Tuttavia, la paura rimane, in modo particolare nei rioni urbani dove vivono comunità di immigrati provenienti da vari paesi africani e asiatici. Non mancano denunce di sporadici episodi di intimidazioni e vandalismi ai danni delle abitazioni degli immigrati registrati dopo la data del 30 giugno. Intanto continua nel silenzio l’esodo di stranieri che vanno ad aggiungersi ad almeno 15mila immigrati che hanno fatto ritorno al loro paese di origine.

I movimenti March and March, and Dudula, più volte accusati di atti di aggressione e perfino di uccisioni di immigrati, del saccheggio di negozi e attività commerciali particolarmente nelle township appartenenti a stranieri, hanno dichiarato che continueranno a manifestare fino a quando il governo non avrà preso misure concrete per fermare l’immigrazione irregolare e cacciare dal paese quanti non sono provvisti di documenti regolari. Secondo gli aderenti ai movimenti xenofobi, gli stranieri sono colpevoli di sottrarre posti di lavoro ai locali, di diffondere droga e criminalità.

Non c’è solo paura nell’aria, c’è anche tanta rabbia. La rabbia di molti sudafricani, giovani e non solo, che non hanno lavoro e non vedono nemmeno in futuro la possibilità di un impiego. Rabbia alimentata dalla corruzione e dalla carente erogazione di servizi da parte del governo per quanto riguarda luce, acqua, abitazioni, assistenza sanitaria, istruzione… Sentimenti di profonda frustrazione che i movimenti xenofobi hanno saputo cavalcare e ridiretto contro gli immigrati diventati il capro espiatorio della crisi sociale ed economica del paese. Dietro la rivolta di March and March ci sono anche interessi politici di partiti come lo uMkhonto we Sizwe (MK Party) – fondato dall’ex presidente Jacob Zuma – che sperano di ampliare la loro base elettorale alle elezioni comunali fissate per il 4 Novembre giocando la carta antimmigrazione.

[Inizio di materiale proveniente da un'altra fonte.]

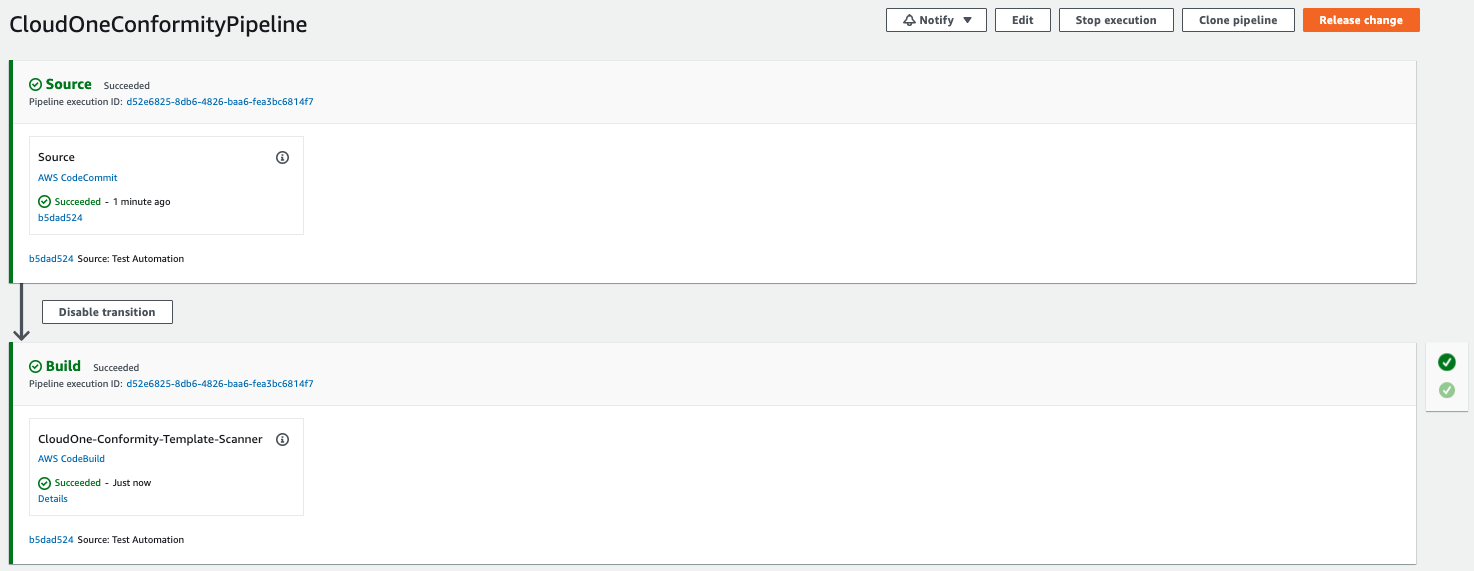Open the AWS CodeCommit link
1474x571 pixels.
(x=78, y=178)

Ciò che gli aderenti alla mobilitazione xenofoba non vedono o non vogliono vedere è che tanti cittadini stranieri nel paese privi di documenti non hanno violato la legge, semplicemente si sono rassegnati a vivere nella illegalità dopo aver tentato invano di regolarizzarsi. Ogni volta, la loro richiesta di permesso di soggiorno è stata respinta o ignorata dagli uffici competenti dello stato sudafricano. Non sono criminali, al contrario contribuiscono all’economia del paese con il loro lavoro, sono invece vittime di un sistema burocratico inefficiente e corrotto.